* Stored data:
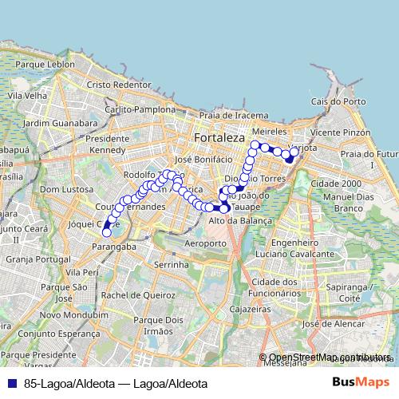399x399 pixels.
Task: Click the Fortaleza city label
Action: pos(219,138)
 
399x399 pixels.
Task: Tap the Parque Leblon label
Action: pos(49,64)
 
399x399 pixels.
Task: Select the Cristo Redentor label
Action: pos(119,84)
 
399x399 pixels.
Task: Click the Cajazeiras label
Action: pos(247,307)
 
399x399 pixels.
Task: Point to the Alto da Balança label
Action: pos(240,220)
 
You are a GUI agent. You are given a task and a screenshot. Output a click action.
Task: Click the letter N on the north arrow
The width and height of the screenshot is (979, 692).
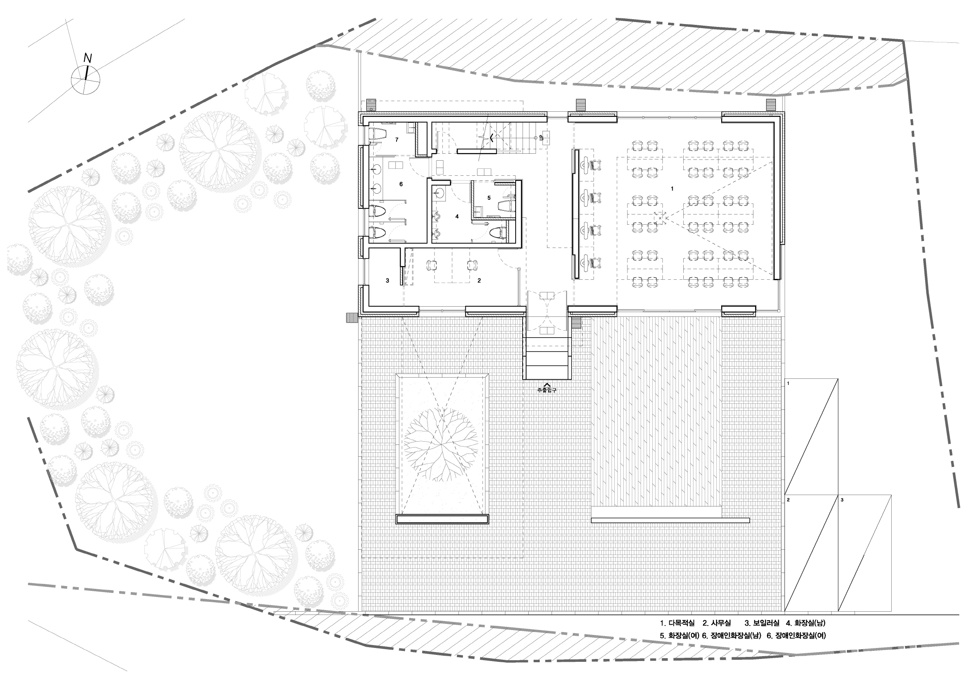tap(88, 58)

* Given task: Copy out the rows from the beginning through the line that contains "Action: pos(240,220)", including that line, and leave the pictures out.

* Result of this exercise:
399x399 pixels.
Task: Click the Fortaleza city label
Action: pos(219,138)
 
399x399 pixels.
Task: Tap the Parque Leblon label
Action: pos(49,64)
 
399x399 pixels.
Task: Select the Cristo Redentor label
Action: pos(119,84)
 
399x399 pixels.
Task: Click the Cajazeiras label
Action: pos(247,307)
 
399x399 pixels.
Task: Point to the Alto da Balança label
Action: pos(240,220)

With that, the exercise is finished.